▸ Problem requirements: Please keep pictures out and return the lines below exactly, from the one holding "1365x706 pixels." through the last, both included.
___ Data to examine ___
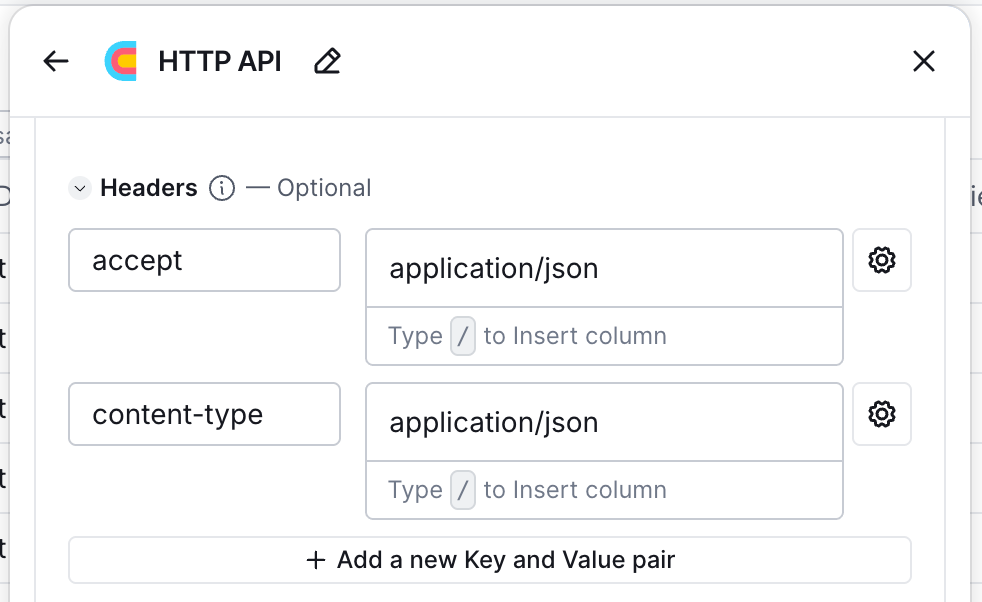Click the slash key badge under accept value
The height and width of the screenshot is (602, 982).
(463, 336)
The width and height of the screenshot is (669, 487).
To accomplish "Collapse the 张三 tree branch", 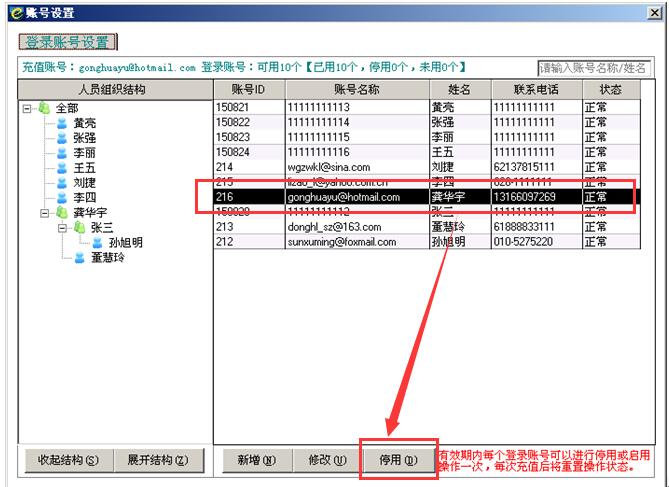I will [x=62, y=228].
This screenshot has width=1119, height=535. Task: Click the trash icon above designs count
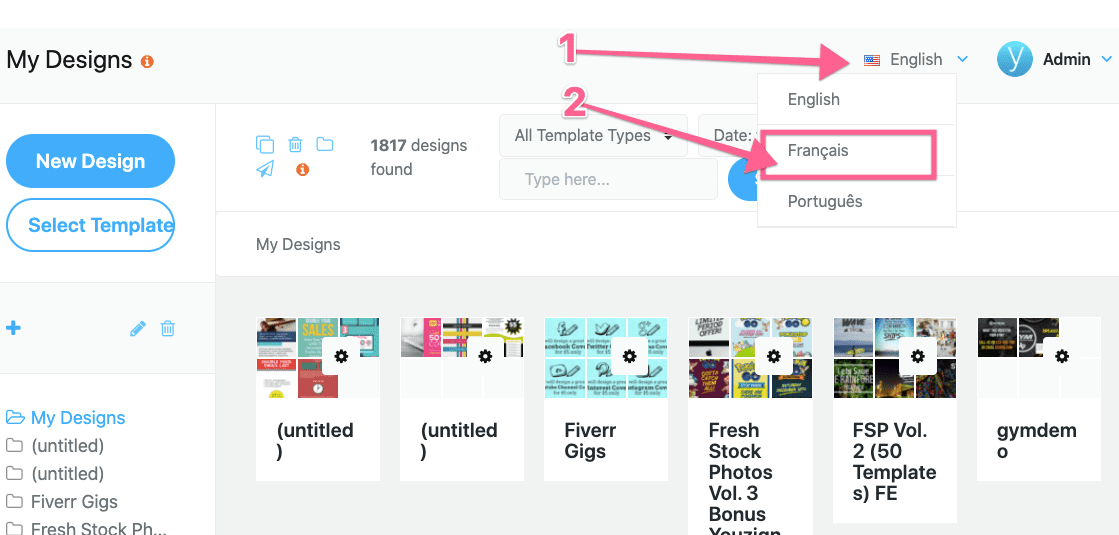click(x=295, y=144)
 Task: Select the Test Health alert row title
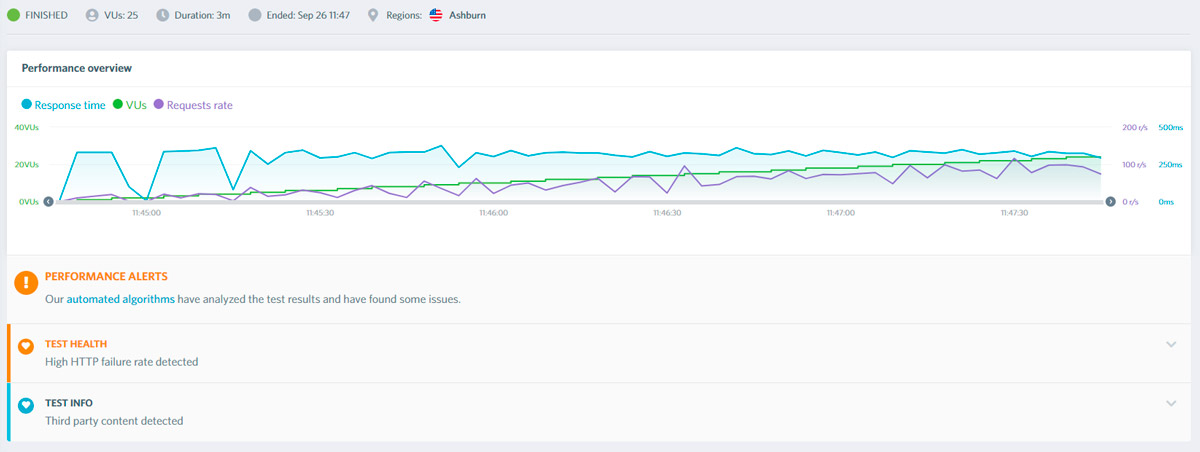click(76, 343)
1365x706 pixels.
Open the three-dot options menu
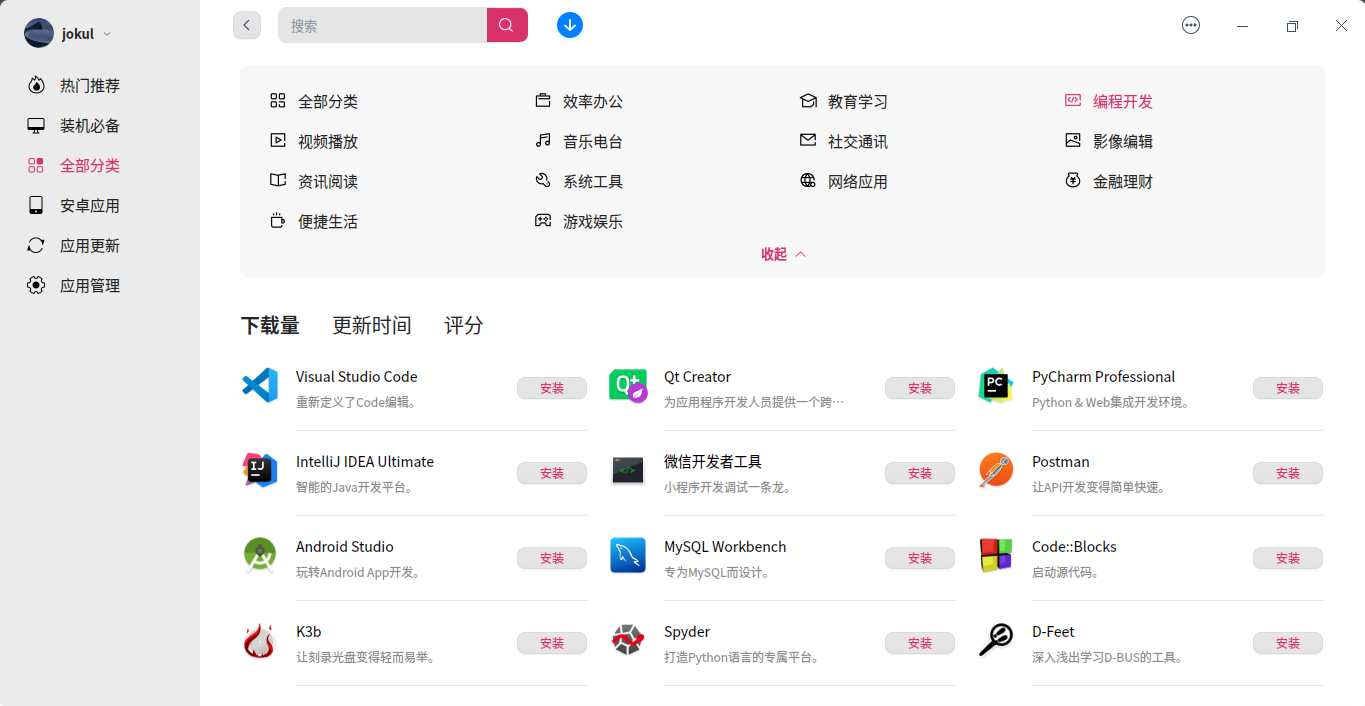point(1191,25)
___
▸ Response area:
1365x706 pixels.
Open the three-dot options menu
point(1191,25)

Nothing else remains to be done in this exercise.